NO. 07-03-0528-CR
IN THE COURT OF APPEALS
FOR THE SEVENTH DISTRICT OF TEXAS
AT AMARILLO
PANEL C
JULY 8, 2004
______________________________
WILLIE SANDERS, JR.,
Appellant
v.
THE STATE OF TEXAS,
Appellee
_________________________________
FROM THE 50TH DISTRICT COURT OF COTTLE COUNTY;
NO. 2783; HON. DAVID HAJEK, PRESIDING
_______________________________
Memorandum Opinion
_______________________________
Before JOHNSON, C.J., and QUINN and REAVIS, JJ.
Appellant, Willie Sanders, Jr., appeals from a judgment revoking his community
supervision. Each issue asserted involves the sufficiency of the evidence underlying the
trial court’s conclusion that he violated the terms and conditions of his community
supervision. We affirm the judgment.
The State alleged in its motion to revoke that appellant violated, among others,
conditions 12, 13, 14, and 15 of his community supervision. Those conditions impose upon
him the obligation to pay (through the Cottle County Community Supervision and
Corrections Department) $140 in restitution, $310 in court costs, a fine of $2500, and $350
as reimbursement for the cost of legal counsel. Appellant was authorized to pay these
obligations through installments. However, according to the director of the Cottle County
Community Supervision and Corrections Department, who testified at the hearing, no
payments were received from appellant.
To successfully revoke one’s probation, the State must prove by a preponderance
of the evidence that appellant violated a condition of community supervision. Cobb v.
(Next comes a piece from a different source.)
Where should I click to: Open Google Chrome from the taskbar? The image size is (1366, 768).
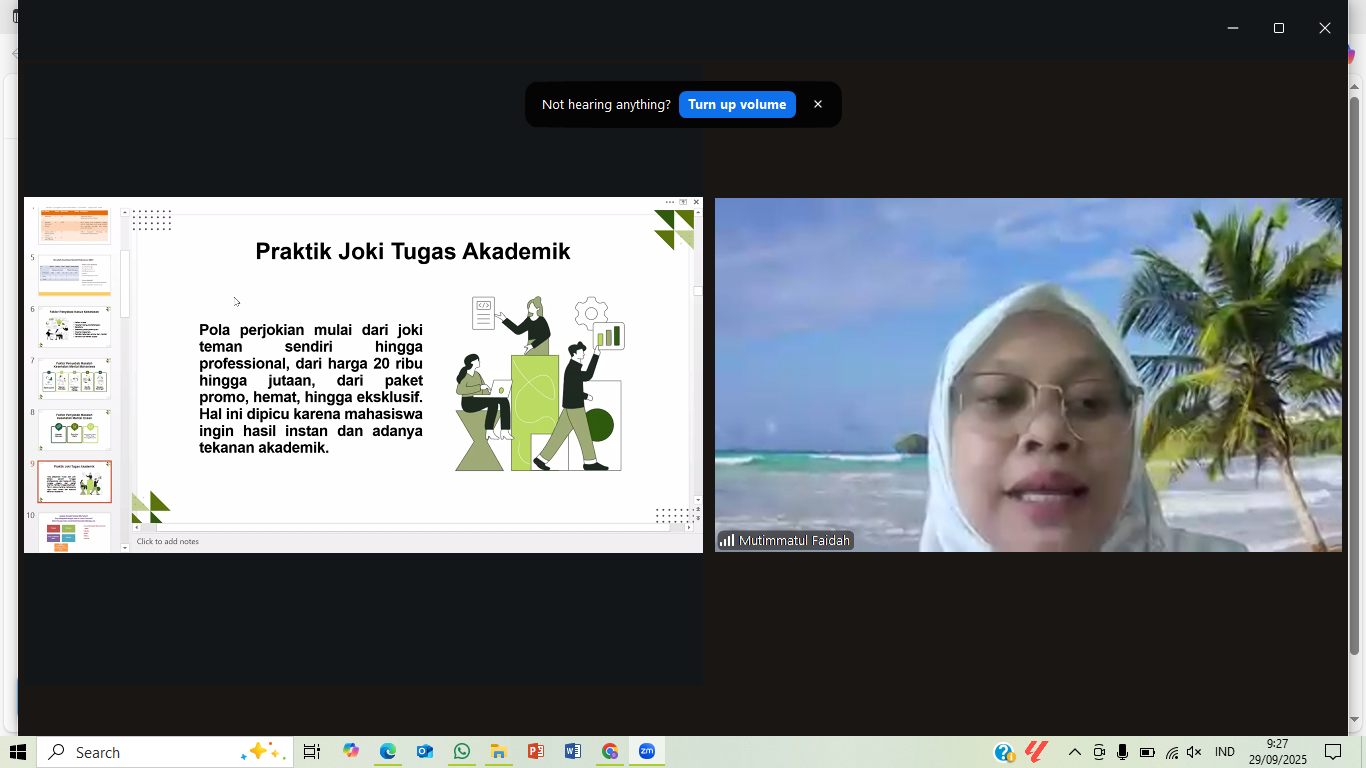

State, 851 S.W.2d 871, 874 (Tex. Crim. App. 1993). Furthermore, we view the evidence
in the light most favorable to the trial court's ruling. Jones v. State, 589 S.W.2d 419, 421
(Tex. Crim. App. 1979). And, most importantly, only one ground need be established to
warrant revocation. Moore v. State, 605 S.W.2d 924, 926 (Tex. Crim. App. 1980).
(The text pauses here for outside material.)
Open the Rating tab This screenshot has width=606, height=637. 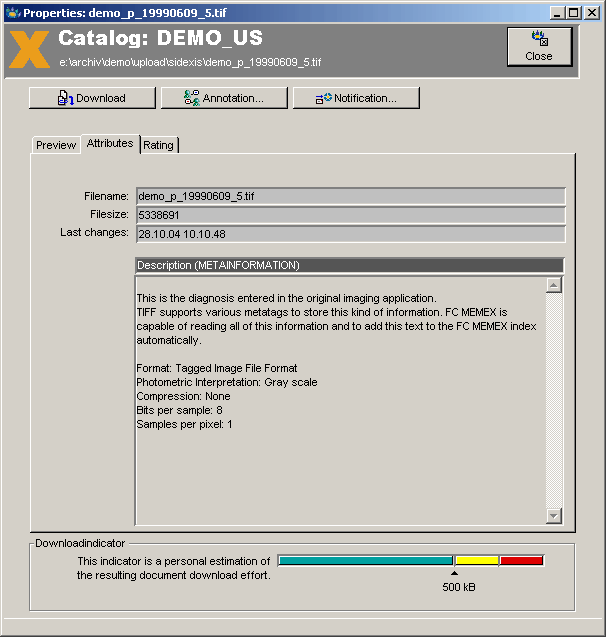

Upon construing it in a light most favorable to the judgment, we hold that the
testimony of the director of the Cottle County Community Supervision and Corrections
Department constitutes ample evidence upon which a factfinder could reasonably conclude,
by a preponderance of the evidence, that appellant violated at least four conditions of his
probation.1 Thus, the trial court did not abuse its discretion in granting the State’s motion
to revoke.
Accordingly, we overrule each issue and affirm the judgment of the trial court.
Brian Quinn
Justice
Do not publish.
1
Appellant avers in his brief tha t the dire ctor’s testimony was hearsa y. But, he does not explain how
com me nts by the director regarding wh ether he had receive d the required paym ents from appellant fall with in
that category. Nor do we believe that they do so.